Let's say I'm trying to classify some data with logistic regression.
Before passing the summed data to the logistic function (normalized in range $[0,1]$), weights must be optimized for desirable outcome. In order to find optimal weights for classification purposes, relatively minimizable error function must be found, this can be cross entropy.
From my knowledge, cross entropy measures quantification between two probability distributions by bit difference between set of same events belonging to two probability distributions.

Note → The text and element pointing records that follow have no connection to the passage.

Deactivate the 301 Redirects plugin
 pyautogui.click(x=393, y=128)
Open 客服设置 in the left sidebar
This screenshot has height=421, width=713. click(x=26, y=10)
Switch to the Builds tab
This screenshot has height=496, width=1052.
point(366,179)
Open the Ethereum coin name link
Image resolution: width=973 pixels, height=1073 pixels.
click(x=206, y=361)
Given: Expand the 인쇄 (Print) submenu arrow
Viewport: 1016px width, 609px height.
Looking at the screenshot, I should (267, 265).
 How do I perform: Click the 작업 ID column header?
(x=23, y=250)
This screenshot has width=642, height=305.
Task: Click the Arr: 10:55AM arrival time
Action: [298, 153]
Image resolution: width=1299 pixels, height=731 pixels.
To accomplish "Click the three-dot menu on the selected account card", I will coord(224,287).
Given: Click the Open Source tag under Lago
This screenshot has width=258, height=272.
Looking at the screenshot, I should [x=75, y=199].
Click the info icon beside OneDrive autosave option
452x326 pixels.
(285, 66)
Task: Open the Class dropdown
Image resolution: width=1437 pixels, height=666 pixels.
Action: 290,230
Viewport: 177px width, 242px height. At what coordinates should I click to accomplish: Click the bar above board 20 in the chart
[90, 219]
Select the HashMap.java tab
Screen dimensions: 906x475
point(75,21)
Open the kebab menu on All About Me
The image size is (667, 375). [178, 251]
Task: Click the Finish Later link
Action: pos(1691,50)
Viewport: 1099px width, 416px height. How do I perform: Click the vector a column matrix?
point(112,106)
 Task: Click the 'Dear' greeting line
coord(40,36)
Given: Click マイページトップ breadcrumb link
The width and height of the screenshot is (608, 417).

For some reason, cross entropy is equivalent to negative log likelihood. Cross entropy loss function definition between two probability distributions $p$ and $q$ is:
$$H(p, q)=-\sum_{x}p(x)\,log_e(q(x))$$
From my knowledge again, If we are expecting binary outcome from our function, it would be optimal to perform cross entropy loss calculation on Bernoulli random variables.
By definition probability mass function $g$ of Bernoulli distribution, over possible outcome $x$ is:
$$g(x|p)=p^{x}(1-p)^{1-x} \ \textrm{for} \ x\in [0, 1]$$
Which means that probability is $1-p$ if $x=0$ and $p$ if $x=1$.
Bernoulli probability distribution is based on binary outcome and therefore process of cross entropy being performed on Bernoulli random variables is called binary cross entropy:
$$\mathcal{L}(\theta)= -\frac{1}{n}\sum_{i=1}^n \left[y_i \log(p_i) + (1-y_i)\log(1-p_i) \right]$$
Is this true? why are negative logarithm likelihoods associated with cross entropy? why does Bernoulli random variable perform so well?
In short, how does binary cross entropy work?